Man kann Schweden schwerlich mit Deutschland vergleichen. Wenn man Schweden vergleichen will, dann mit seinen hinsichtlich Bevölkerungsdichte und -verteilung ähnlich strukturierten Nachbarländern Norwegen und Finnland. Dann sehen wir nicht 10, 20 oder 30 Prozent mehr Tote in Schweden. Die Rate an COVID-19-Toten pro 100.000 Einwohner ist in Schweden mehr als 6 mal so hoch wie in den beiden Nachbarländern. Das scheint ein eindeutiges Urteil über den "schwedischen Weg" zu sein: Nicht zur Nachahmnung empfohlen.
Ansonsten noch mal aus meiner Sicht: Ich halte die bisherigen Maßnahmen für - dem aktuellen Wissensstand entsprechend - angemessen und richtig. Nicht auszuschließen ist, dass man in 2-3 Jahren mit dem dann vorhandenen Wissensstand zu dem Urteil kommt, dass die Maßnahme unnötig stark einschränkend waren oder wir mit kurzfristig noch schärferen Maßnahmen besser gefahren wären.
Womit ich mich überhaupt nicht anfreunden kann, sind viele geäußerte Perspektiven für die Zukunft. In vielen Perspektiven wird der Ist-Zustand in die Zukunft fortgeschrieben (was übrigens ein grundsätzliches Problem bei der Mehrheit der Zukunftsprognosen auch unabhängig von COVID-19 ist). Aber es ist ganz sicher, dass es so nicht bleiben wird, wie es jetzt ist. Wir werden Fortschritte haben. Die Wissenschaft wird mehr Daten und Erkenntnisse liefern können, auf deren Basis sich zielgenauere Maßnahmen definieren lassen. Wir werden Medikamente haben. Wir werden Schnelltests haben.

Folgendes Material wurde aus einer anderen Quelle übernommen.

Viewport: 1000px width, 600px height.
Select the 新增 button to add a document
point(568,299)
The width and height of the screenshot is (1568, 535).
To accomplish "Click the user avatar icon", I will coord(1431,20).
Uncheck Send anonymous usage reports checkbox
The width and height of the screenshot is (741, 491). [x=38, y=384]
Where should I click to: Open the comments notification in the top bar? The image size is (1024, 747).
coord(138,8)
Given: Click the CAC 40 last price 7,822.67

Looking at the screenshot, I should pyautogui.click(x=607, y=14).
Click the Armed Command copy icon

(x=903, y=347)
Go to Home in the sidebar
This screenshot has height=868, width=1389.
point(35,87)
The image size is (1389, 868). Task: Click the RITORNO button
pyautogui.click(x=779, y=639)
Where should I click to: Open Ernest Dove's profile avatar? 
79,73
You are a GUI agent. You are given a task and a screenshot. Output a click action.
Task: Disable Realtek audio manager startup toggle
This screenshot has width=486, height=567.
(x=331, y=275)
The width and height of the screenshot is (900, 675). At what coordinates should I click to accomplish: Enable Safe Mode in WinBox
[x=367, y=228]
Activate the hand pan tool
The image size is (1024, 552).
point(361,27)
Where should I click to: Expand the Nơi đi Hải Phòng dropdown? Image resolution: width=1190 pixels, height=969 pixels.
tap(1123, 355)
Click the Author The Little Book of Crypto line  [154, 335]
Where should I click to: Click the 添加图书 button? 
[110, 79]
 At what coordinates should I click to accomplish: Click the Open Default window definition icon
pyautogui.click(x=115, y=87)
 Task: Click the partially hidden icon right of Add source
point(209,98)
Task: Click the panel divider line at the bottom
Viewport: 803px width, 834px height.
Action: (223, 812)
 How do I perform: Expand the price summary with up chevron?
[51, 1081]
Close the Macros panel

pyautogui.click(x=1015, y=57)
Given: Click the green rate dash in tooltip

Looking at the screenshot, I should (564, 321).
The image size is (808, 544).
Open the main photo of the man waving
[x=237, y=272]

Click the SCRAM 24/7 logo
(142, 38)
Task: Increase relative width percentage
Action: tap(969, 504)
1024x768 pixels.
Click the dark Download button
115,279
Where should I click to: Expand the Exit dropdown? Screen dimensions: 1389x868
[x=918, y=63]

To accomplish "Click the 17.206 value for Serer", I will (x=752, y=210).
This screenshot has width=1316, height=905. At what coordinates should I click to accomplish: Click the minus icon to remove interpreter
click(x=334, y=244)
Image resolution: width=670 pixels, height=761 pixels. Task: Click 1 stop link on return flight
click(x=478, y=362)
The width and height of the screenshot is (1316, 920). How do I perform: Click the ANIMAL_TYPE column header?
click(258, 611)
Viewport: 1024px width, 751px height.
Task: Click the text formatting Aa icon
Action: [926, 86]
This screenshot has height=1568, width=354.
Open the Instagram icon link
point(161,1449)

Wir sehen doch, wie Österreich mit den Füßen scharrt und sein Sommergeschäft mit deutschen Touristen retten will. Das wird in Griechenland, Portugal, Norwegen usw. auch der Fall sein. Später auch in Spanien, Italien und Frankreich. Um so mehr die COVID-19-Fallzahlen zurück gehen, um so lauter werden Forderungen nach der Zulassung von Tourismus werden. Und bis zu den Sommerferien sind es noch 2 Monate. Das ist noch eine sehr lange Zeit und es wird entsprechend diesbezüglich noch sehr laut werden. Wie immer wird die Politik auf Druck reagieren. Man muss doch nun wirklich kein Experte sein, um so eine Entwicklung vorher zu sehen?
Dann veröffentlicht das "Kompetenzzentrum Tourismus der Bundesregierung" (an deren Einschätzungen sich die Tourismuswirtschaft orientieren soll!), dass grenzüberschreitender Tourismus erst wieder ab April 2021 realistisch ist? Bitte? Einige Politiker sagen den Sommerurlaub schon mal ab. Natürlich geht es nicht nur um Reisen, sondern auch um Kitas, Schulen, Fitnesscenter, um Fussball im Amateurbereich und tausend Themen mehr, wo immer wieder Prognosen geäußert werden, dass es erst 2021 oder 2022 wieder halbwegs "normal" wird. Aber hier im Forum geht es eben um Reisen. Wann genau wir welchen Fortschritt haben werden, kann natürlich niemand sagen, aber dann muss man eben sagen: Zum Tourismus im Sommer können wir jetzt noch nichts Definitives sagen. Alles schon mal 1 Jahr im Voraus abzusagen, ist Ausdruck von Inkompetenz.
In den Themenbereich spielt auch hinein, dass einige der schwergewichtigsten Warner wie das RKI ihre Autorität (leider) sukzessive selbst demontieren. RKI-Chef Wieler hat noch vor etwa 3 Wochen die Einschätzung geäußert, dass die Intensivbetten in Deutschland nicht reichen werden und lag damit meilenweit daneben. Diese Woche hat er die Alarmglocke geschlagen, dass die Reproduktionszahl schon wieder auf 1 gestiegen wäre. Nach dem kritisch angemerkt wurde, das es angesichts beständig sinkender Fallzahlen R=1 mathematisch unmöglich ist, hat das RKI einen Tag später die Berechnungsformel geändert und kam nun auf R= 0,75. Mit anderern Prognosen lag er auch weit daneben. Wer immer wieder unfundierten Alarmismus verbreitet, liefert seinen Gegnern Steilvorlagen, um ihn argumentativ zu zerlegen. Man muss auch da wieder kein Experte sein, um zu wissen, welche Wirkungen das hat. Es spielt in die Hände derer, die Öffnungen fordern - vielleicht auch zu forsch Öffnungen fordern.